Drug Dealers Delightfully Roaming Streets Thanks to Ransomware Attack

Ransomware

Stuart Florida Police Department 

Cristal M Clark

Ransomware is everywhere and when it hits a business, hospital or municipality crucial information is always lost. In this case which would be the 7th of its kind, crucial case files were lost in an April 2019 ransomware infection causing US prosecutors to drop 11 narcotics cases against 6 suspected drug dealers.

Those drug dealers were let go and are now delightfully roaming the streets, presumably dealing more drugs. 

The evidence in some 11 cases could not be recovered following a ransomware attack that hit the Stuart police department, some of which were photo and video evidence, they were able to recover only some of the missing data from backups, just not quite enough. 

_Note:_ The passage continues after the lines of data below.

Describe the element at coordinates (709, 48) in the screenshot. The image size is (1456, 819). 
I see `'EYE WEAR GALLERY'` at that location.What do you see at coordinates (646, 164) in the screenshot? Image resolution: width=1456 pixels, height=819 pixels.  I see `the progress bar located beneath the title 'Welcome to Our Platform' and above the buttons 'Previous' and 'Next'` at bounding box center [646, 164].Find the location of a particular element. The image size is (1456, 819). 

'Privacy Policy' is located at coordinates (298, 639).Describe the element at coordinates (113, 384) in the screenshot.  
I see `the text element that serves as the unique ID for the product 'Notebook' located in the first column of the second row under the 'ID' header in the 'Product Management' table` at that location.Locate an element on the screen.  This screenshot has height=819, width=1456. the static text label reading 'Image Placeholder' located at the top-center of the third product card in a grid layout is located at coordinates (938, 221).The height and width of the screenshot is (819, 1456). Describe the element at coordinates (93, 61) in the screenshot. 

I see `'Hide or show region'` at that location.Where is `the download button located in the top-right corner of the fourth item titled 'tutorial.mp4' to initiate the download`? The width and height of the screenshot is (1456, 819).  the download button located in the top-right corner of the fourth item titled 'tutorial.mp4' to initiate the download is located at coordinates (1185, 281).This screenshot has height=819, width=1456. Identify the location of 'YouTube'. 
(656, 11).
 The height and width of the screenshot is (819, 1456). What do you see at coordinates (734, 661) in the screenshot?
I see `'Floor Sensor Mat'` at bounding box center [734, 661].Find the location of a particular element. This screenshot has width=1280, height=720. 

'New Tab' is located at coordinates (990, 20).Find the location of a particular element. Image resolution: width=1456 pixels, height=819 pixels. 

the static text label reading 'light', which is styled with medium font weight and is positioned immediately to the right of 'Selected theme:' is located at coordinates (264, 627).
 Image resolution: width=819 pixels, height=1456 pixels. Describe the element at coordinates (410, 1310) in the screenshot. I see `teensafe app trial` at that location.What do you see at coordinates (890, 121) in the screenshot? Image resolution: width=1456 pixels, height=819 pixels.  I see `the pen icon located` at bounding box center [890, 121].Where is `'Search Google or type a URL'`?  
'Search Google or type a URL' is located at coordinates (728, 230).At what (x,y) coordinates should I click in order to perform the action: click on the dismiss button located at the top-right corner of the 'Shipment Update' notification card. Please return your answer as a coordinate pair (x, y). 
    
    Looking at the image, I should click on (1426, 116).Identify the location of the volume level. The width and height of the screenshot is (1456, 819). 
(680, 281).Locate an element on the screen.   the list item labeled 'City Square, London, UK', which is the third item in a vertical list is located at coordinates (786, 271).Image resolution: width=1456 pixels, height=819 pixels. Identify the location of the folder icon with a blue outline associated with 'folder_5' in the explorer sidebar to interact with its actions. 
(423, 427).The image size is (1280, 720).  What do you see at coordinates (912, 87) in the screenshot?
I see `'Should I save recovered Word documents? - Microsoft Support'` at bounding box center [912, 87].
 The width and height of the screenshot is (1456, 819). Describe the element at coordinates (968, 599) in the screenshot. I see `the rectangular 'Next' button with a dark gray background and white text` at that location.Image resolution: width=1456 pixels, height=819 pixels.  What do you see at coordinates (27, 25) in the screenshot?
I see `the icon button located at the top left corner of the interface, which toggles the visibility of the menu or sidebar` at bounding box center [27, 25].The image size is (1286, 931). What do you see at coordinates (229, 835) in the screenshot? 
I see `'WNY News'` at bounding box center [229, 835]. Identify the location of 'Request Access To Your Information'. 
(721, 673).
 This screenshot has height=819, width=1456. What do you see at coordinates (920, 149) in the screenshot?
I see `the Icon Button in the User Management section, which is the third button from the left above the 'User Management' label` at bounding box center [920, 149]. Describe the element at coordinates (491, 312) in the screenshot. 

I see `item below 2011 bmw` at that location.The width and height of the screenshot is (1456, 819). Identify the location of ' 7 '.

Detective Sergeant Mike Gerwan with the Stuart Police Department said that the dropped cases included charges for possession of meth, possession of cocaine, selling narcotics, manufacturing narcotics, and delivering narcotics, among other charges. 

Which is a huge loss for US prosecutors but it’s not the only one in recent history. 

Starting in 2017, an infection from the Osiris ransomware caused the Cockrell Hill, Texas police department lost 8 years worth of evidence, yes 8 years. Then in May of 2018 the Riverside, Ohio police lost 10 months worth of cases after a ransomware infection. Who can forget Atlanta, the entire city was hit with a ransomware infection back in March of 2018 causing the city’s police department to lose just about 2 years of police car dash-cam video evidence. 

Aside from the Stuart police department in 2019, 3 police departments reported losing crucial information due to ransomware attacks. The Georgia State Patrol, Georgia Capitol Police, and the Georgia Motor Carrier Compliance Division were hit with a ransomware attack which brought down the dash cams in July of 2019. Police car laptops and dash-cams remained down for more than a month following the attack. 

Then again in July of the same year, the Police in Lawrenceville, Georgia were hit and lost case-related files and bodycam footage, no one knows just how much intel they lost because of so many conflicting reports which range from just a tiny bit of to months and years worth of intel. 

Then in December 2019 – The St. Lucie County Sheriff’s Office in Florida lost a week’s worth of emails and evidence following a ransomware infection.

The ability to hit a police department in a ransomware attack is huge, it is an effective way to guarantee a payment with the promise to restore the files, but the reality is that most files are never restored. 

These types of ransomware attacks will continue simply because we have to date no real protection from them because by the time they hit it’s too late.